Once the line with "Given: Download CSV" is found in the entries below, repeat it and each following line exactly, up to and including the line with "Image resolution: width=1040". Add no other lines.

=== GIVEN RECORDS ===
● ● ● ● ● ● ●

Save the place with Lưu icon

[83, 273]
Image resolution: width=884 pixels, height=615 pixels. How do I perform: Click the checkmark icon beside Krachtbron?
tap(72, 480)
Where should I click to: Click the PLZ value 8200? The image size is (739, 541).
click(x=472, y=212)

● ● ● ● ● ● ●

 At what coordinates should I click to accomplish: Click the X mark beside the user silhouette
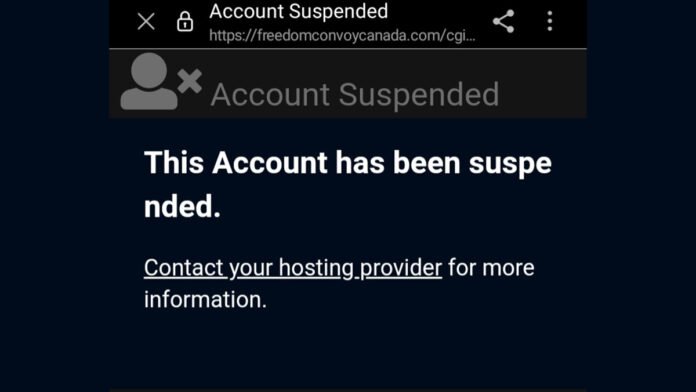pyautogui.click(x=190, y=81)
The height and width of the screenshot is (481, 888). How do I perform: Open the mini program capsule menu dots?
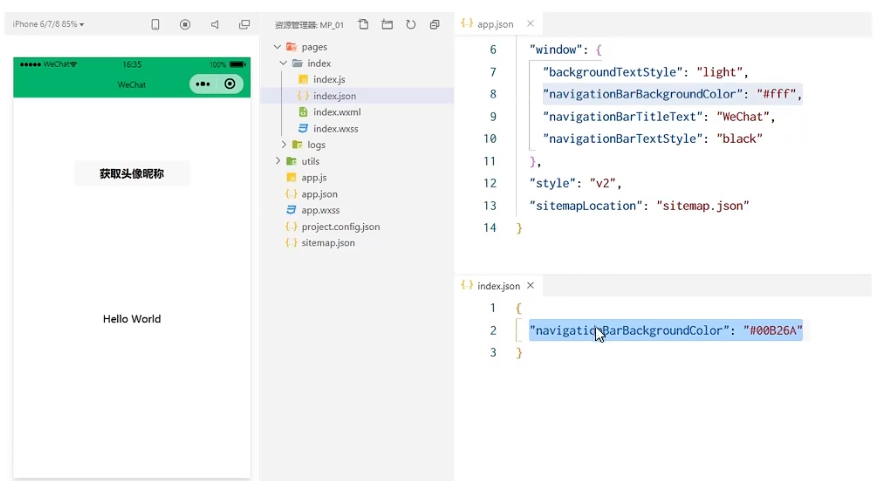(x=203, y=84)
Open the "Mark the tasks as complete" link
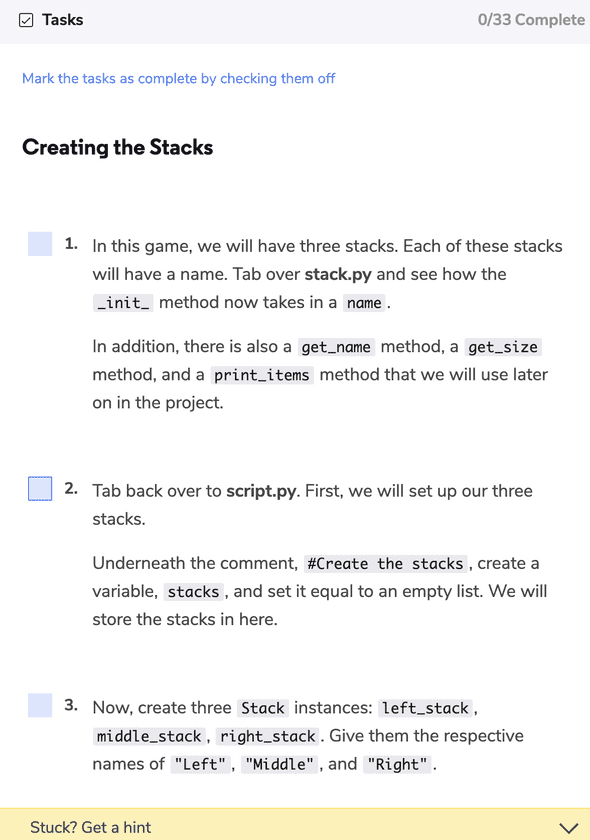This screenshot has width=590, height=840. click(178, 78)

● ● ● ● ● ● ●

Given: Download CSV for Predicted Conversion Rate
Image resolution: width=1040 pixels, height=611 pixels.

● ● ● ● ● ● ●

=== TASK RESULT ===
Given: Download CSV for Predicted Conversion Rate
Image resolution: width=1040 pixels, height=611 pixels.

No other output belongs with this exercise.